> WHAT IS EXPECTED
An exact transcription is needed, starting at the line containing "The width and" and running through the last line of the records, with every picture left out.

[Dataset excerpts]
§
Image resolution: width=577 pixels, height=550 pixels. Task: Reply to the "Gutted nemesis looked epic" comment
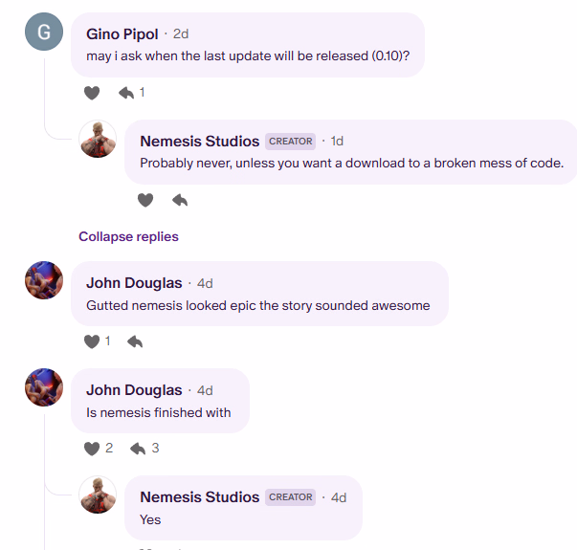[135, 341]
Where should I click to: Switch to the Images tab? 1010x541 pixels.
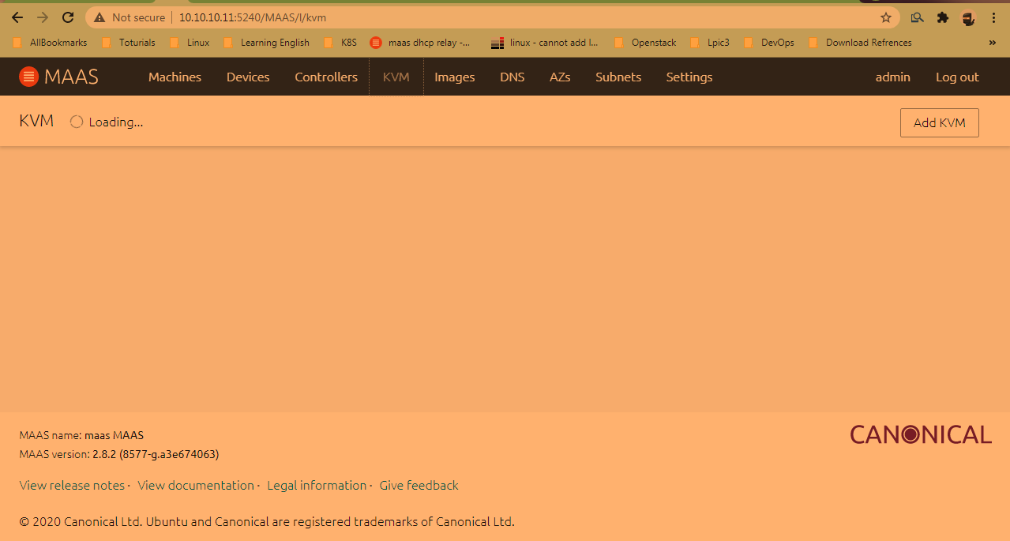454,77
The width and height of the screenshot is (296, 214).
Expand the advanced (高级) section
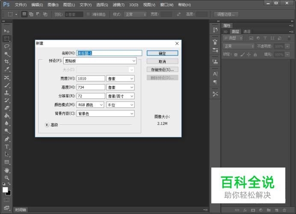pyautogui.click(x=47, y=125)
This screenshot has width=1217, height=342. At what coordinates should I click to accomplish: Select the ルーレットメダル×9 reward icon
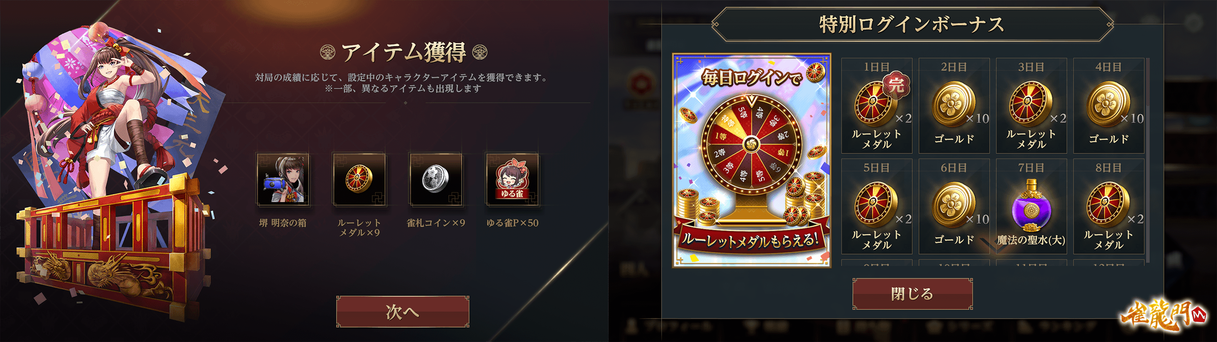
§
> EXERCISE RESULT
The width and height of the screenshot is (296, 214).
Expand the advanced (高级) section
pyautogui.click(x=47, y=125)
This screenshot has width=1217, height=342. At what coordinates should I click to accomplish: Select the ルーレットメダル×9 reward icon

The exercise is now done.